Ils mirent près de vingt minutes pour parvenir au milieu du courant. La mine était affreusement lourde. Heureusement, à cette heure matinale, il n’y avait pas de bateaux-promenades. Cela aurait pu intriguer les touristes de voir une mine flottante avec un homme attaché dessus.

— Stop ! dit enfin Doneshka. Les trois hommes étaient épuisés.

Ils étaient au beau milieu du Bosphore. En aval, on distinguait dans la brume du matin les silhouettes de plusieurs bateaux remontant le Bosphore. Doneshka détacha la carde et la jeta à l’eau. La mine se mit à glisser doucement vers les navires.

— Bon voyage, monsieur Beyazit, cria ironiquement Doneshka. Et il ajouta : « Crève, salaud. »

Beyazit ne répondit pas. Les yeux fermés, il pensait à sa mère qui serait inquiète de ne pas le voir.

À force de rames, les trois Russes regagnaient la rive.

Le timonier du cargo turc Korun scrutait le Bosphore distraitement lorsqu’il aperçut, loin devant un objet venant droit sur le navire. Pensant à une barque de pêcheur, il donna un coup de sirène bref pour signaler le danger.
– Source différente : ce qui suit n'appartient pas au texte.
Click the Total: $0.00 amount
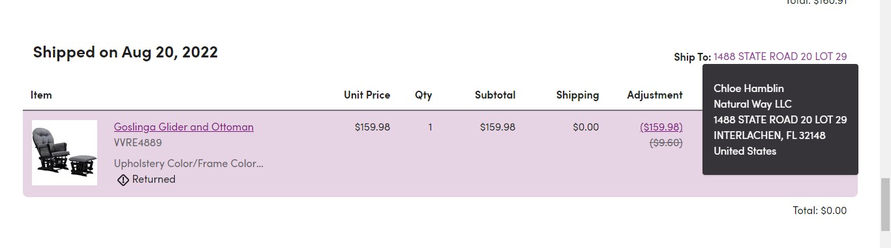This screenshot has height=248, width=891. point(820,210)
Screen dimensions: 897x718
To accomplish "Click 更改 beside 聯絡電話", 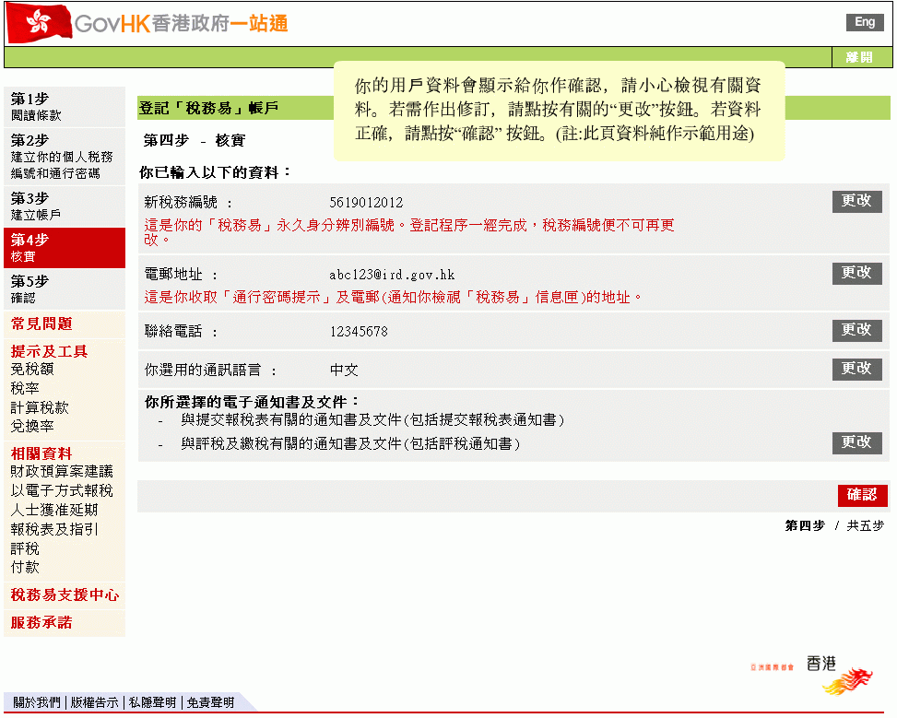I will pyautogui.click(x=856, y=330).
L’objet continua sa course.

Après un autre coup de sirène, le timonier prit ses jumelles, inquiet. Il les lâcha au bout de cinq secondes pour hurler dans le porte-voix des machinistes : « Stop et en arrière toute. »
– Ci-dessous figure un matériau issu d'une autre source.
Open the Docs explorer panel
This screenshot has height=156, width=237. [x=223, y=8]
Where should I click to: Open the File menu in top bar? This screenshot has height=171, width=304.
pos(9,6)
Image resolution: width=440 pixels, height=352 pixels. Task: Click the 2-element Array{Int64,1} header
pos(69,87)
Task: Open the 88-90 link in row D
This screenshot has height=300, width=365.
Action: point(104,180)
Il avait fait la guerre et savait reconnaître une mine. Frénétiquement, il actionna le klaxon d’alarme et la sirène. L’équipage se précipita aux postes d’évacuation.
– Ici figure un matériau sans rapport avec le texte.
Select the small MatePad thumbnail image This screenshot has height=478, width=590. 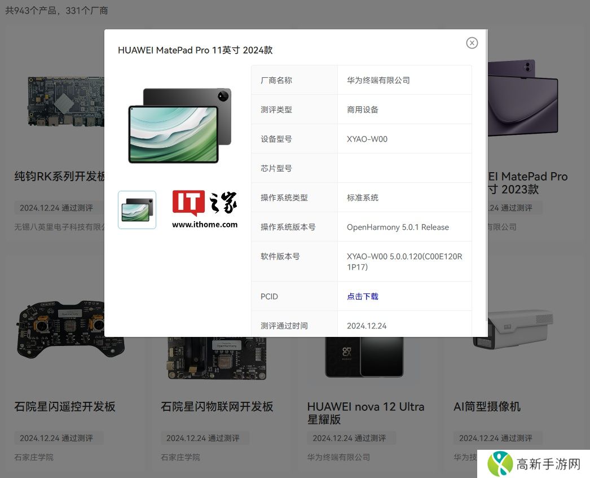pos(137,210)
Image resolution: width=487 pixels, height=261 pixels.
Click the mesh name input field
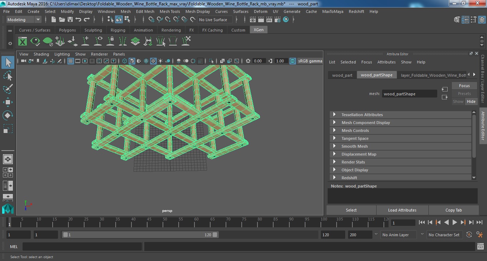(409, 94)
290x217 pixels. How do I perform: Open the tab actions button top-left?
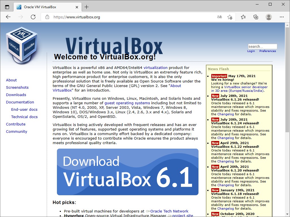[x=7, y=7]
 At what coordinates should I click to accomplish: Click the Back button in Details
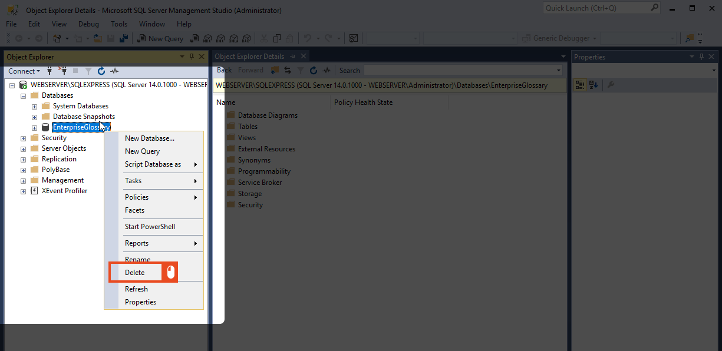tap(224, 70)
La mine n’était plus qu’à vingt mètres du Korun. Horrifié, l’équipage aperçut l’homme en uniforme attaché dessus. Les marins n’eurent pas beaucoup le temps de s’apitoyer.

Une explosion sourde ébranla le cargo et un geyser de cinquante mètres jaillit à bâbord avant. Par une déchirure de deux mètres sur trois, l’eau s’engouffrait dans la cale avant.

Le Korun coula à pic en trois minutes, et demeura planté dans le Bosphore, ses superstructures effleurant l’eau. Du lieutenant Beyazit, on ne retrouva qu’une épaulette, recueillie par un marchand de thé ambulant sur la rive européenne.